Je laisse le dernier mot à David:
Tu sais, si j'avais perdu mes bras et mes jambes et que je m'étais retrouvé dans un de ces fauteuils roulants où tu fais tout bouger avec une petite tige dans ta bouche, est-ce que je ne serais pas une personne malgré tout? C'est comme si on sous-entendait que tu n'es rien si ton pénis n'est plus là. Si tu le perds, tu n'es rien, alors on doit t'opérer et te donner des hormones pour faire de toi quelque chose. Comme si tu n'étais qu'un zéro. C'est comme si tout ta personnalité, tout ce que tu es, était concentré dans ce qu'il y a entre les jambes. Et pour moi, quand on croit ça, c'est qu'on n'a rien compris.
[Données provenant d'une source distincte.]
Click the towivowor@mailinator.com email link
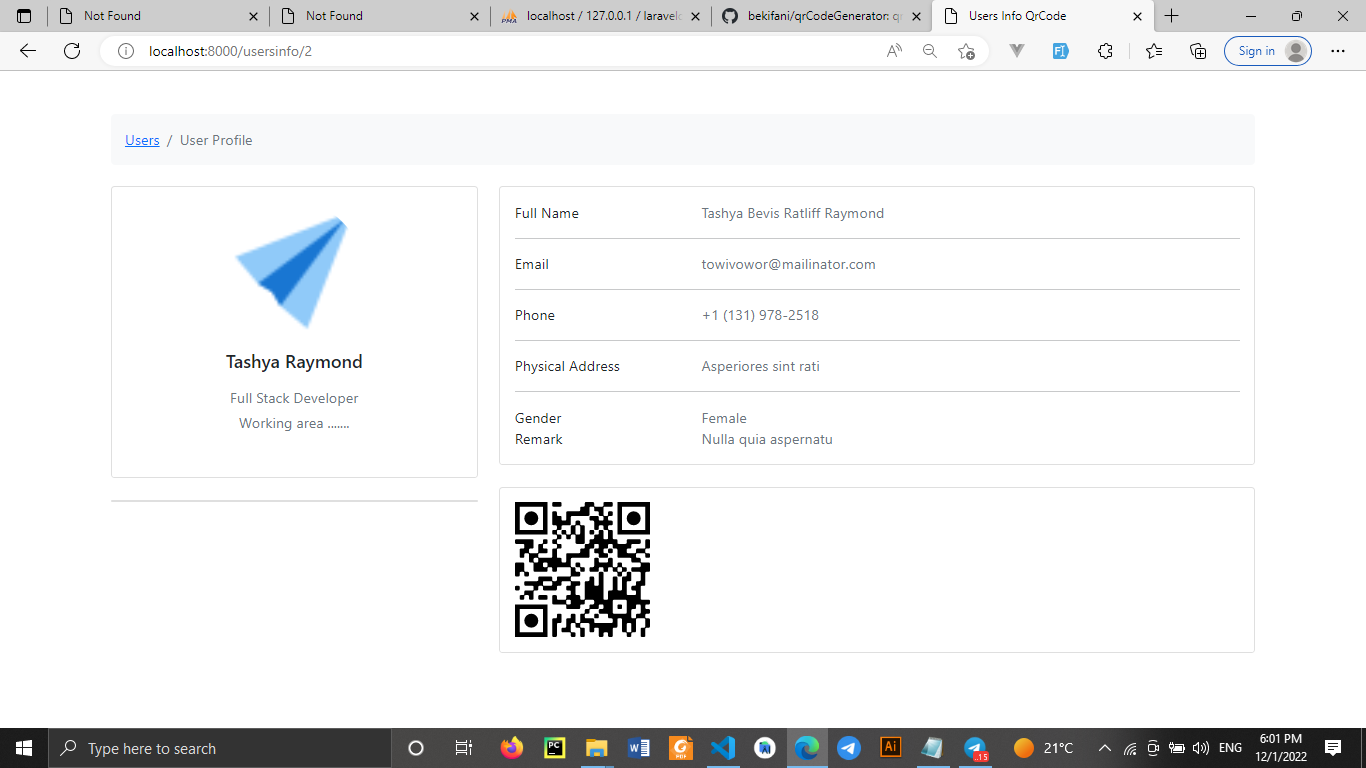[789, 264]

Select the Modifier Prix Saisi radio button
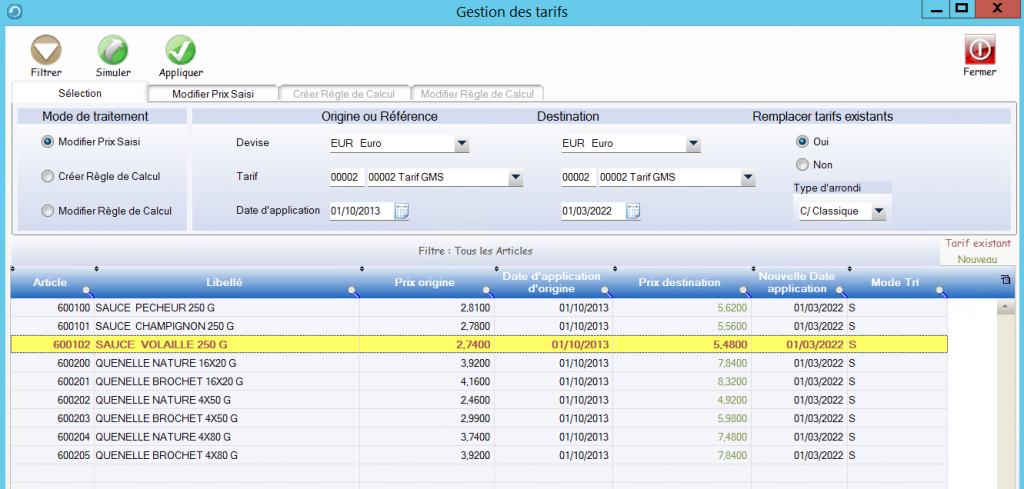(x=47, y=143)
Je n'ai pas fait d'études comme ces scientifiques, ces médecins et ses psychologues, mais pour moi, c'est qu'on n'a rien compris. Si une femme perd ses seins, est-ce qu'on la change en mec? Pour qu'elle se sente "vraiment entière"?
Bruce, Brenda et David de John Colapinto, traduit de l'anglais (Etats-Unis) par Elsa Maggion, Editions Denoël. Paru le 30 octobre 2014.
Livre offert.
1 commentaire:
Mon avis est très similaire au tiens ! :) Ce livre a été une bonne découverte.